Deposit of Material The following materials have been deposited with the American Type Culture Collection, 10801 University Blvd., Manassas, VA 20110-2209, USA (ATCC): Material ATCC Dep. No. Deposit Date DNA27864-1155 209375 October 16, 1997 DNA49435-1219 209480 November21, 1997 DNA32286-1191 209385 October 16, 1997 DNA34387-1138 209260 September 16, 1997 DNA32292-1131 209258 September 16, 1997 DNA33223-1136 209264 September 16, 1997 DNA33473-1176 209391 October 17, 1997 DNA35639-1172 209396 October 17, 1997 DNA33461-1199 209367 October 15, 1997 This deposit was made under the provisions of the Budapest Treaty on the International Recognition of the Deposit of Microorganisms for the Purpose of Patent Procedure and the Regulations thereunder (Budapest Treaty). This assures maintenance of a viable culture of the deposit for 30 years from the date of deposit. The deposit will be made available by ATCC under the terms of the Budapest Treaty, and subject to an agreement between Genentech, Inc. and ATCC, which assures permanent and unrestricted availability of the progeny of the culture of the deposit to the public upon issuance of the pertinent U.S. patent or upon laying open to the public of any U.S. or foreign patent application, whichever comes first, and assures availability of the progeny to one determined by the U.S. Commissioner of Patents and Trademarks to be entitled thereto according to 35 USC 122 and the Commissioner's rules pursuant thereto (including 37 CFR 1.14 with particular reference to 886 OG 638).

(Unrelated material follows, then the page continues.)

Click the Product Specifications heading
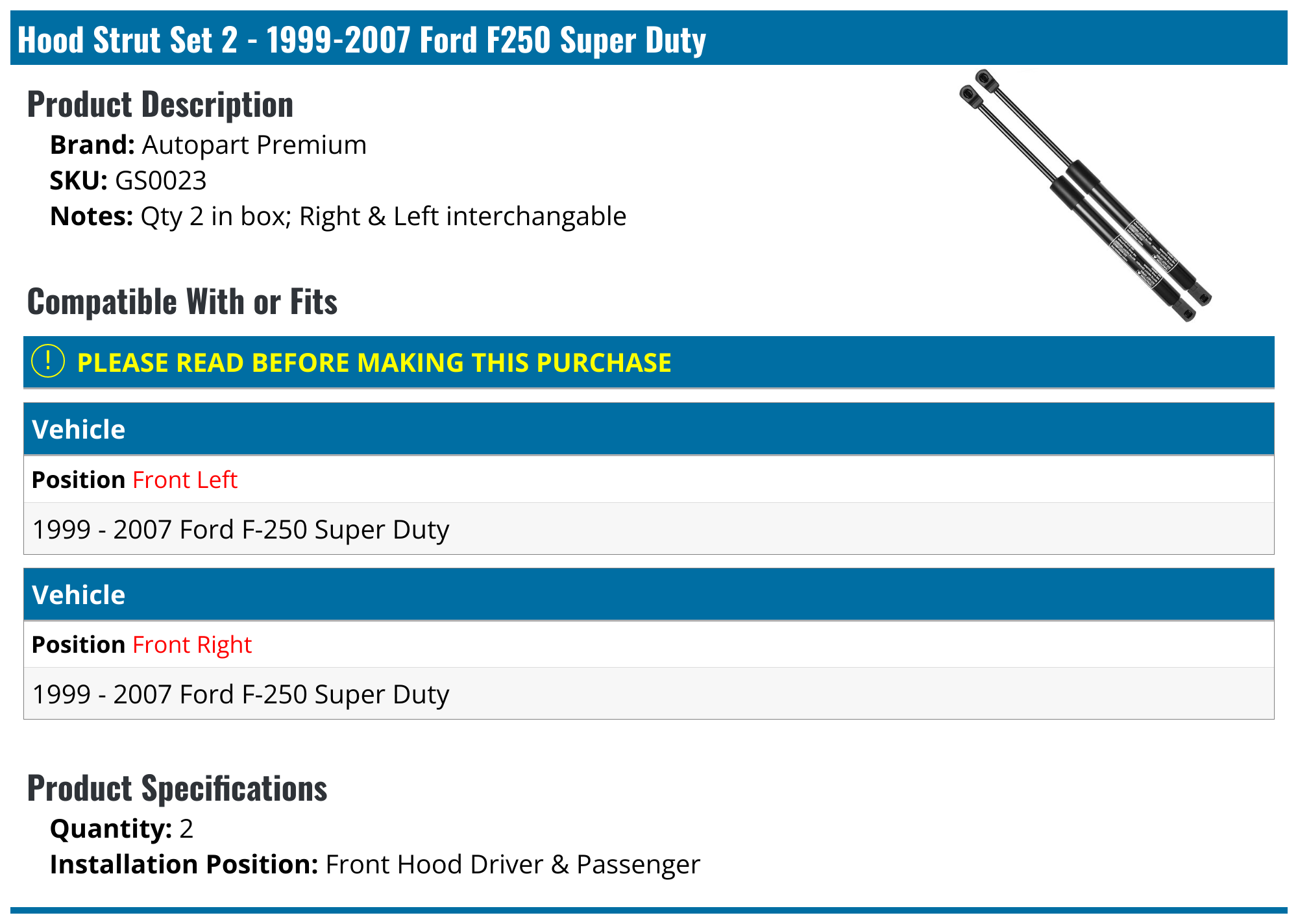This screenshot has width=1298, height=924. click(177, 788)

The assignee of the present application has agreed that if a culture of the materials on deposit should die or be lost or destroyed when cultivated under suitable conditions, the materials will be promptly replaced on notification with another of the same. Availability of the deposited material is not to be construed as a license to practice the invention in contravention ofthe rights granted under the authority of any government in accordance with its patent laws.

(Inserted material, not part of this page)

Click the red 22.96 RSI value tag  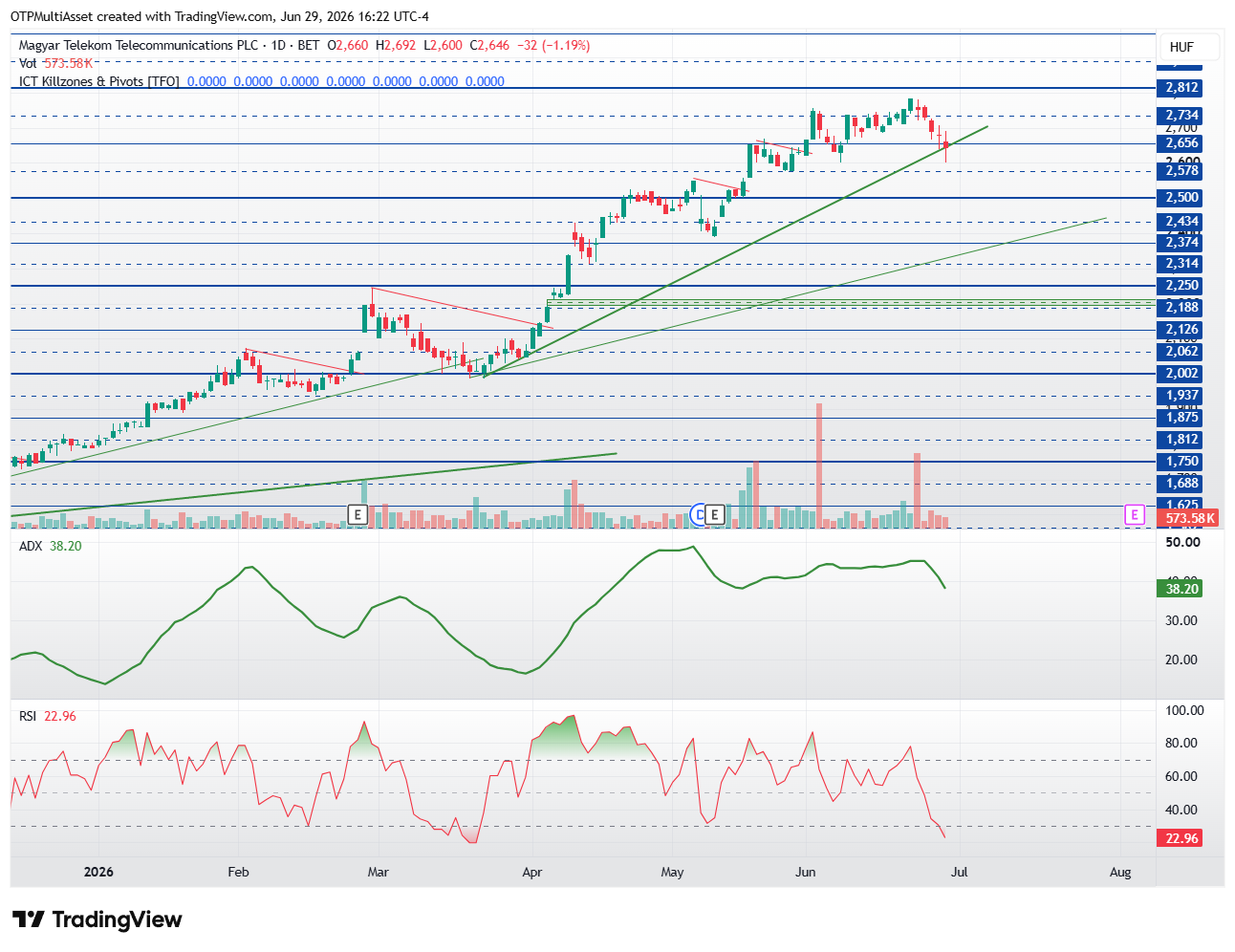coord(1181,838)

The foregoing written specification is considered to be sufficient to enable one skilled in the art to practice the invention. The present invention is not to be limited in scope by the construct deposited, since the deposited embodiment is intended as a single illustration of certain aspects of the invention and any constructs that are functionally equivalent are within the scope of this invention. The deposit of material herein does not constitute an admission that the written description herein contained is inadequate to enable the practice of any aspect of the invention, including the best mode thereof nor is it to be construed as limiting the scope of the claims to the specific illustrations that it represents. Indeed, various modifications of the invention in addition to those shown and described herein will become apparent to those skilled in the art from the foregoing description and fall within the scope of the appended claims.